The KORA study was initiated and financed by the Helmholtz Zentrum München – German Research Center for Environmental Health, which is funded by the German Federal Ministry of Education and Research and by the State of Bavaria. The study was supported by a research grant from the Virtual Diabetes Institute (Helmholtz Zentrum München) and the Clinical Cooperation Group Diabetes, Ludwig-Maximilians-University München and Helmholtz Zentrum München and by the German Diabetes Center, which was supported by the Federal Ministry of Health (Berlin, Germany) and the Ministry of Culture and Science of the State North Rhine Westphalia (Düsseldorf, Germany). Further support was obtained from the Deutsche Diabetes Gesellschaft and the German Research Foundation (RA-45913/3-1).

AUTHORS’ CONTRIBUTIONS

C.M., M.H., A.P., W.K., W.R., B.T., A.L., J.S. and J.S. were involved in the conception and design of the study. C.T., B.T., C.M., M.H., A.P., W.K., W.R., J.S. and J.S. were responsible for data collection. C.T., H.T., A.L., J.S. and J.S. were involved in data analysis, interpretation of results and writing of the manuscript. All authors revised the manuscript critically for important intellectual content and approved the final version.

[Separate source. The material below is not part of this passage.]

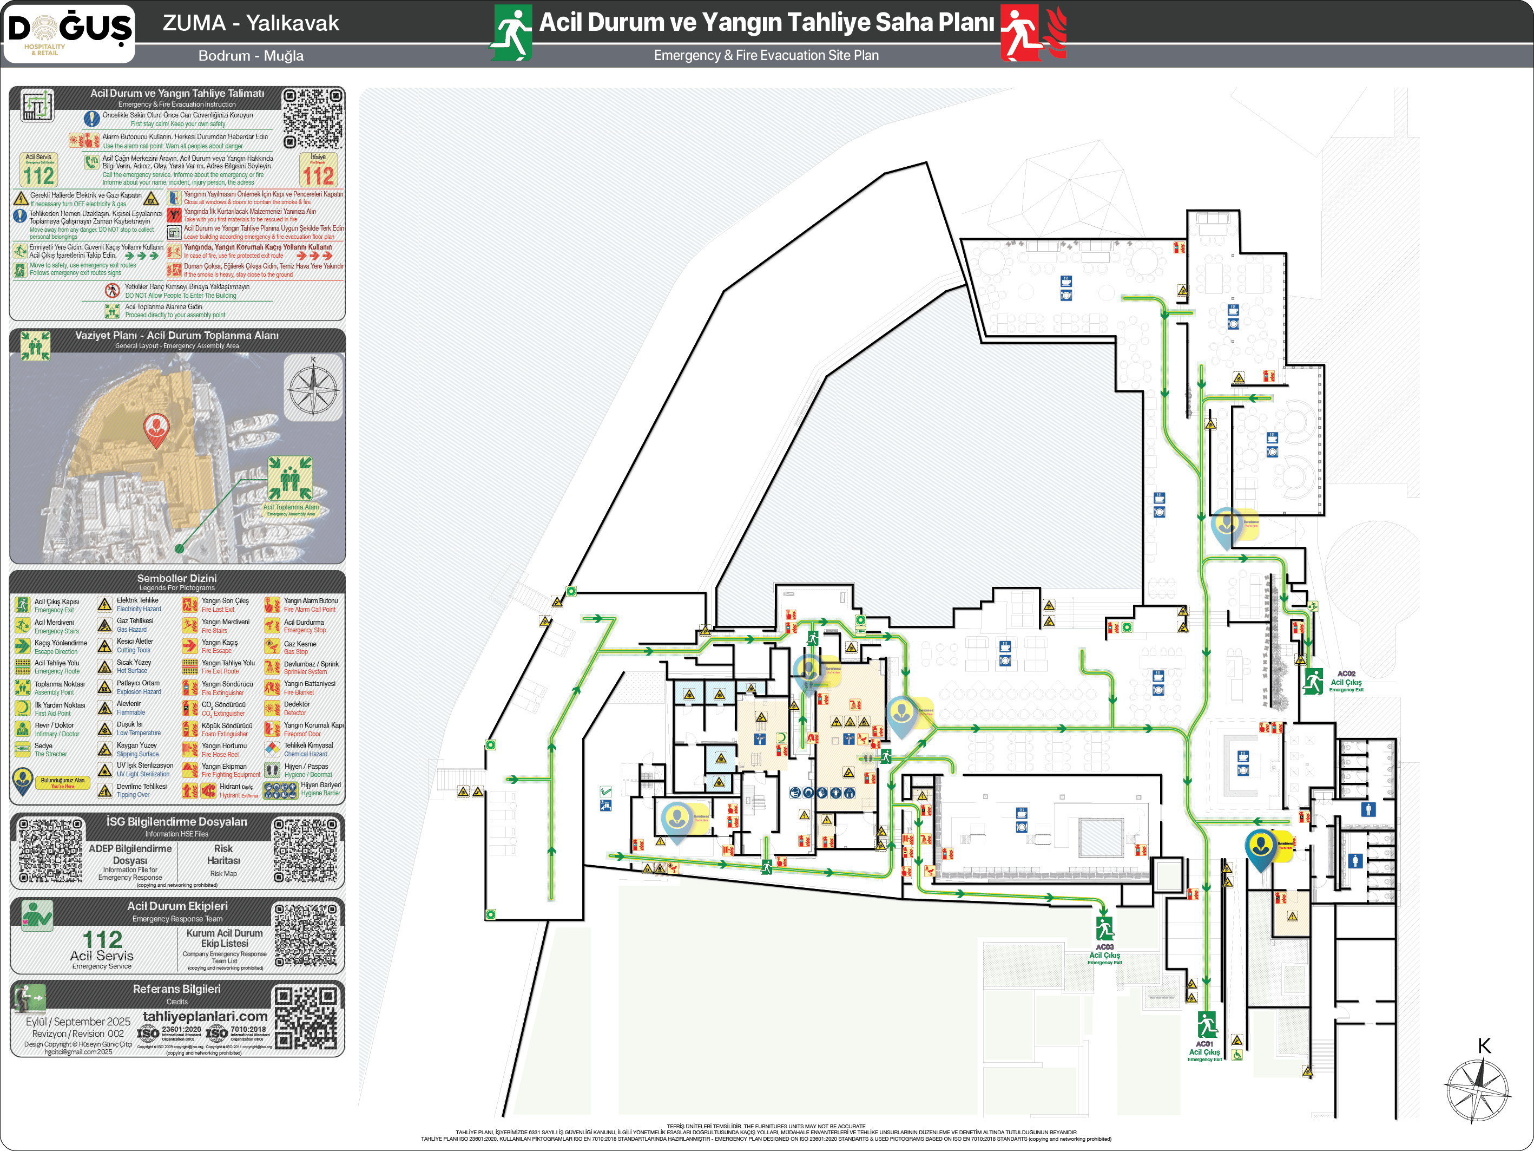Click the red fire escape icon in header

[x=1020, y=33]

CONFLICT OF INTEREST STATEMENT

W.K. reports personal fees from AstraZeneca, Novartis, Pfizer, The Medicines Company, DalCor, Kowa, Amgen, Sanofi and Berlin-Chemie and grants and non-financial support from Roche Diagnostics, Beckmann, Singulex and Abbott. J.S. has a patent at the University Charite Berlin pending. The reported disclosures are not related to this article. All other authors declare that they have no conflicts of interest associated with this article. The results presented in this article have not been published previously in whole or part.